[Begin Entries supplied]

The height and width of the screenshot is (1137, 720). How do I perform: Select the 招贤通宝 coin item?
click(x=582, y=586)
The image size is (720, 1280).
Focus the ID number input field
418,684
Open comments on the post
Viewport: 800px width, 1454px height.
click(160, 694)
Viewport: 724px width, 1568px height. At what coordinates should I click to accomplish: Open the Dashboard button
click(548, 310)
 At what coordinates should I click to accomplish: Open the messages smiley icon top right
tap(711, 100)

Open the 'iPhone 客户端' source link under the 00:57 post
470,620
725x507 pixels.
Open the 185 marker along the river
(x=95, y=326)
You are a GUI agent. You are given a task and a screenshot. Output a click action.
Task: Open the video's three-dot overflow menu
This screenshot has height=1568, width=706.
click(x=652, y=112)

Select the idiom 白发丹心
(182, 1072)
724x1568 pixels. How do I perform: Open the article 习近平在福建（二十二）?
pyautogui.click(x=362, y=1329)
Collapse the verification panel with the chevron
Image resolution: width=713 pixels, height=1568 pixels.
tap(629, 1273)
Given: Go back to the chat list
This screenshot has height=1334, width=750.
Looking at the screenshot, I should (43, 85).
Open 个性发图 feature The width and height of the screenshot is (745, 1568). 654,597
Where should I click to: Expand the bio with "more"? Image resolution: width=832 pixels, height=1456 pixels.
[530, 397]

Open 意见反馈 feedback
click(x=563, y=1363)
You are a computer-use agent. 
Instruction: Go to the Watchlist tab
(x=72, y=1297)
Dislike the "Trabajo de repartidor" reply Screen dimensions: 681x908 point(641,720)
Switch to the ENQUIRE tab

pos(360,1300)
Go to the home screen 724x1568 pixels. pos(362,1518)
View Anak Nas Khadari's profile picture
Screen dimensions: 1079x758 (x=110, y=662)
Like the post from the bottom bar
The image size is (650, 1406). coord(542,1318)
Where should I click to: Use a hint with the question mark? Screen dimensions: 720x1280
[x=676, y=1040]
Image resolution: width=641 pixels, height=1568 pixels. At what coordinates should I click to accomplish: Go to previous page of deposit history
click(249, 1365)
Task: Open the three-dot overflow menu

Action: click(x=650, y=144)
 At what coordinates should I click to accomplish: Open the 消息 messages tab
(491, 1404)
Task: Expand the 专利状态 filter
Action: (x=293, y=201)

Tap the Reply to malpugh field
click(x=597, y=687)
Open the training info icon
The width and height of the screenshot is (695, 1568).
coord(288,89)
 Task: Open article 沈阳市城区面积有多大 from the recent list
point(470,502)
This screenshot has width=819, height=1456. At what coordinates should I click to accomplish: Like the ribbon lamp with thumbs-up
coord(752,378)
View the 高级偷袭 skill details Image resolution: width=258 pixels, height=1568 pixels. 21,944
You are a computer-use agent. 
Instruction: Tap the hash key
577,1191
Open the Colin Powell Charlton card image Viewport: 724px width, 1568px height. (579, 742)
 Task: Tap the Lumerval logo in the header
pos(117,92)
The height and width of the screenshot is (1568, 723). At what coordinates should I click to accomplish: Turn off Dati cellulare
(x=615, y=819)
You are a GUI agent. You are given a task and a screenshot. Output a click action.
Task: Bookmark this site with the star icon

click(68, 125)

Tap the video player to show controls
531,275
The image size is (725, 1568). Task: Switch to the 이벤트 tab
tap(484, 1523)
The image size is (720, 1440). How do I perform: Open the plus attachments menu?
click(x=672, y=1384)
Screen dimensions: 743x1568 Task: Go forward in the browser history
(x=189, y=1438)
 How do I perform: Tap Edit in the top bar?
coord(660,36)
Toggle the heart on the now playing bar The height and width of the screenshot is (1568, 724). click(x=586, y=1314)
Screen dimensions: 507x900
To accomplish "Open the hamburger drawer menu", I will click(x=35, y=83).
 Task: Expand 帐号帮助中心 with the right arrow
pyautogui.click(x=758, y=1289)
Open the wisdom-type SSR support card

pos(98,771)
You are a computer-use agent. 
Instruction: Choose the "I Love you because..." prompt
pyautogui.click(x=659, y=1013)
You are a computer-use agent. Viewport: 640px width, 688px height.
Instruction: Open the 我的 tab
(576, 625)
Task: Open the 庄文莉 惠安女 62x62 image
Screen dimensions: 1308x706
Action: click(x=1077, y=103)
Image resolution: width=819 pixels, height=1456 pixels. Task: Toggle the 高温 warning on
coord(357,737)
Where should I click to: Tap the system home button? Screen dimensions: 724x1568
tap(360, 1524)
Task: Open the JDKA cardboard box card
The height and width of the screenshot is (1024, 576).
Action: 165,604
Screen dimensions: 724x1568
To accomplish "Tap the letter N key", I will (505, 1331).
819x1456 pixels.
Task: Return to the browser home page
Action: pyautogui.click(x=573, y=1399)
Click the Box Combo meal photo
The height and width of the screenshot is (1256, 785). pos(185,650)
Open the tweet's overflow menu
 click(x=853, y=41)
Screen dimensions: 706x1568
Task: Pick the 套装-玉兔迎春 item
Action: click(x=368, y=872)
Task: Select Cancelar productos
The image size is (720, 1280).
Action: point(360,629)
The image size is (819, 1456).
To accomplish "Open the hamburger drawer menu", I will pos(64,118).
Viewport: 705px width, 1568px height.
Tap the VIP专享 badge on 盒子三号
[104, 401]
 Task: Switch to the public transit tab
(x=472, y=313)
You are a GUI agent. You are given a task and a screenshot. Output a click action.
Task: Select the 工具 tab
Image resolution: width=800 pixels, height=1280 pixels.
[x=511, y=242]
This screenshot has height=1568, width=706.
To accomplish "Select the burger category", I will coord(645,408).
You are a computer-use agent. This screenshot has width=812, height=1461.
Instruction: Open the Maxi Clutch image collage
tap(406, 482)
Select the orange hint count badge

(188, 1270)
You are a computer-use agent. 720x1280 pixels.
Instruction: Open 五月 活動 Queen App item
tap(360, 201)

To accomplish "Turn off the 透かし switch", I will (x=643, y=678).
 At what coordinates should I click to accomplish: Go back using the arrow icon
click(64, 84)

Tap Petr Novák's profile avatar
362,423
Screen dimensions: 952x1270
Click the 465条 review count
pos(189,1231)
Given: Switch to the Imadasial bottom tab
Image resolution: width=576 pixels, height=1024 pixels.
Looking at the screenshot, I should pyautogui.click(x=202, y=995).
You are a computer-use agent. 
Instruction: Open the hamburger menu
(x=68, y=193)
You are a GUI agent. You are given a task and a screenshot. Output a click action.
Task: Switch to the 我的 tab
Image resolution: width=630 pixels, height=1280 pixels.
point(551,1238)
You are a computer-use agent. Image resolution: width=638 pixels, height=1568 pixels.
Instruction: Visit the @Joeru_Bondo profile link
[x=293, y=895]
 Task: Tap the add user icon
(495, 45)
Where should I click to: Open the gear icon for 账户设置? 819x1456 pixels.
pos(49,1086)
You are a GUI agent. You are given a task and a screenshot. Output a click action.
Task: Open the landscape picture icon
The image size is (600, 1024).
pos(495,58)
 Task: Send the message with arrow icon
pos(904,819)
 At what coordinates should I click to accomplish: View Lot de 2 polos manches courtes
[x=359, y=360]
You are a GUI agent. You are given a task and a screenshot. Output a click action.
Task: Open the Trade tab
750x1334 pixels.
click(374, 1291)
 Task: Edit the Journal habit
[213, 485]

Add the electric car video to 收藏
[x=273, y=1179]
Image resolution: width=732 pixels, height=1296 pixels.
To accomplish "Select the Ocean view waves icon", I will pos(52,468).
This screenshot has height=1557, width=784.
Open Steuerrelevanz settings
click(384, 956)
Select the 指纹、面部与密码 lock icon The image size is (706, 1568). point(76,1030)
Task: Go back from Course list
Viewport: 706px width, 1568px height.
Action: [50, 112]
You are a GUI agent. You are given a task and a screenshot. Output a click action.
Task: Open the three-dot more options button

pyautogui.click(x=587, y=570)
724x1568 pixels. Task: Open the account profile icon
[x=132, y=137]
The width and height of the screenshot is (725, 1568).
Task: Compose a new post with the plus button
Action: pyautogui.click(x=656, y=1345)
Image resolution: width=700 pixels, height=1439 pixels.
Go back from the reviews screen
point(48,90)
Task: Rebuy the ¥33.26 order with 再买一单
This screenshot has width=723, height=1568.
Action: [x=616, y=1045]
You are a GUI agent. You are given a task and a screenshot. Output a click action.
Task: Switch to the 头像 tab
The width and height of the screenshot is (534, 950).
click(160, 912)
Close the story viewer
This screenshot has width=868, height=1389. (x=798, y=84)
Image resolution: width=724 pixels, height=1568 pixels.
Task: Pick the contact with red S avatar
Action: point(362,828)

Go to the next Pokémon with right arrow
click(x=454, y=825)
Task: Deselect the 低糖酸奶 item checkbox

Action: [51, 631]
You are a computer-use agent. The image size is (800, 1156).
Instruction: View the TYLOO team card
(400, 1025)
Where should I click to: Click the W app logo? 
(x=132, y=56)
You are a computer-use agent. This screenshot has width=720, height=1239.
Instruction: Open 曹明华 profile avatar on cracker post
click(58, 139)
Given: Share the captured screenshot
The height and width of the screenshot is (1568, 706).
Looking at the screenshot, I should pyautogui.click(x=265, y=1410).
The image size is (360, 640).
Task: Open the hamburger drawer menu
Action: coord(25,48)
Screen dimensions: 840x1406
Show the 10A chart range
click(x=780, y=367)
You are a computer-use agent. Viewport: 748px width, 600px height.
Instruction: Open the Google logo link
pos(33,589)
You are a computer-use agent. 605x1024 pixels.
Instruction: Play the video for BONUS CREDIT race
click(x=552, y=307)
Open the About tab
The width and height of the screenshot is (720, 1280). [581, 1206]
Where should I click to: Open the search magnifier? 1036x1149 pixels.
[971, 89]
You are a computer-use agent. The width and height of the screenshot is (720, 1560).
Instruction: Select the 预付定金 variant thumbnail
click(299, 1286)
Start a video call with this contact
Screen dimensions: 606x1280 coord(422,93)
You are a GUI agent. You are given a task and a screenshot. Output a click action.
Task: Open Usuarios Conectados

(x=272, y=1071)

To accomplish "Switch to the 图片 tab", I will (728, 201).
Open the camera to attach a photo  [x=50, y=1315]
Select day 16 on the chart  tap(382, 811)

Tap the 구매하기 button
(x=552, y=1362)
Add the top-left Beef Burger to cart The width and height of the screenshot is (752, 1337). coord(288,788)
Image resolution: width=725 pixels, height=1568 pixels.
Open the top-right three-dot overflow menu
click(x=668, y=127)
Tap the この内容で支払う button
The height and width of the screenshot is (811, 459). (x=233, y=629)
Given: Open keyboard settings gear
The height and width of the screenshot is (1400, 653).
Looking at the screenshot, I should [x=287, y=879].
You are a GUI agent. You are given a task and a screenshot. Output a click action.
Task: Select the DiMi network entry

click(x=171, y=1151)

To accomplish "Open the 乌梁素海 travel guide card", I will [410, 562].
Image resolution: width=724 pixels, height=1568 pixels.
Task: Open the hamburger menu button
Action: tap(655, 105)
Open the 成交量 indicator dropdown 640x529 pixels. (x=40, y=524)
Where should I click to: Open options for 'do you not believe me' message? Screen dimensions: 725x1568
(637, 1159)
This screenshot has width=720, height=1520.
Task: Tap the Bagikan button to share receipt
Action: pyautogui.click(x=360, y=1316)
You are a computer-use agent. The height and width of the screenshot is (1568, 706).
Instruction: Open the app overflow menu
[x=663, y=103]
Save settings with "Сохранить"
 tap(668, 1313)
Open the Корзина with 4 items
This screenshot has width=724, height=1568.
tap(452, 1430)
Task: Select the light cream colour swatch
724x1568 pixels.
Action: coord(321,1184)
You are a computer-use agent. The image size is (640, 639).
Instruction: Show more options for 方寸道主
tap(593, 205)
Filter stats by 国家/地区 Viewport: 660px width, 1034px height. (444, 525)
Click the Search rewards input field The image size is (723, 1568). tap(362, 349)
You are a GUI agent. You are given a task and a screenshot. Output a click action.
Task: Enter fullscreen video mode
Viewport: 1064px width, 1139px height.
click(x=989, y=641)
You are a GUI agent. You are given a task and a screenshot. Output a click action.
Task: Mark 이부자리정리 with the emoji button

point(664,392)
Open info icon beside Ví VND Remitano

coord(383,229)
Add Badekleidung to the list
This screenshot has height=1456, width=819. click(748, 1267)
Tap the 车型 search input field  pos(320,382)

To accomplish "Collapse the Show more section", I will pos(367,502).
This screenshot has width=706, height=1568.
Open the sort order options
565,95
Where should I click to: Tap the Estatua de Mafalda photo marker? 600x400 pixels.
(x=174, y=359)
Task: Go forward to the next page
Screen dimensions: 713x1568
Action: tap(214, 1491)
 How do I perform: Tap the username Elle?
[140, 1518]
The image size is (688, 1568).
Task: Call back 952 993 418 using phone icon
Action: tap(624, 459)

[End Entries supplied]

_Exercise directions_:
Repeat the part of the saved entries that opens with the line containing "Open the Корзина with 4 items" and runs through the end of the items, keeping every line unchanged.

_Output for this task_:
Open the Корзина with 4 items
This screenshot has width=724, height=1568.
tap(452, 1430)
Task: Select the light cream colour swatch
724x1568 pixels.
Action: coord(321,1184)
You are a computer-use agent. The image size is (640, 639).
Instruction: Show more options for 方寸道主
tap(593, 205)
Filter stats by 国家/地区 Viewport: 660px width, 1034px height. (444, 525)
Click the Search rewards input field The image size is (723, 1568). tap(362, 349)
You are a GUI agent. You are given a task and a screenshot. Output a click action.
Task: Enter fullscreen video mode
Viewport: 1064px width, 1139px height.
click(x=989, y=641)
You are a GUI agent. You are given a task and a screenshot. Output a click action.
Task: Mark 이부자리정리 with the emoji button

point(664,392)
Open info icon beside Ví VND Remitano

coord(383,229)
Add Badekleidung to the list
This screenshot has height=1456, width=819. click(748, 1267)
Tap the 车型 search input field  pos(320,382)

To accomplish "Collapse the Show more section", I will pos(367,502).
This screenshot has width=706, height=1568.
Open the sort order options
565,95
Where should I click to: Tap the Estatua de Mafalda photo marker? 600x400 pixels.
(x=174, y=359)
Task: Go forward to the next page
Screen dimensions: 713x1568
Action: tap(214, 1491)
 How do I perform: Tap the username Elle?
[140, 1518]
The image size is (688, 1568).
Task: Call back 952 993 418 using phone icon
Action: tap(624, 459)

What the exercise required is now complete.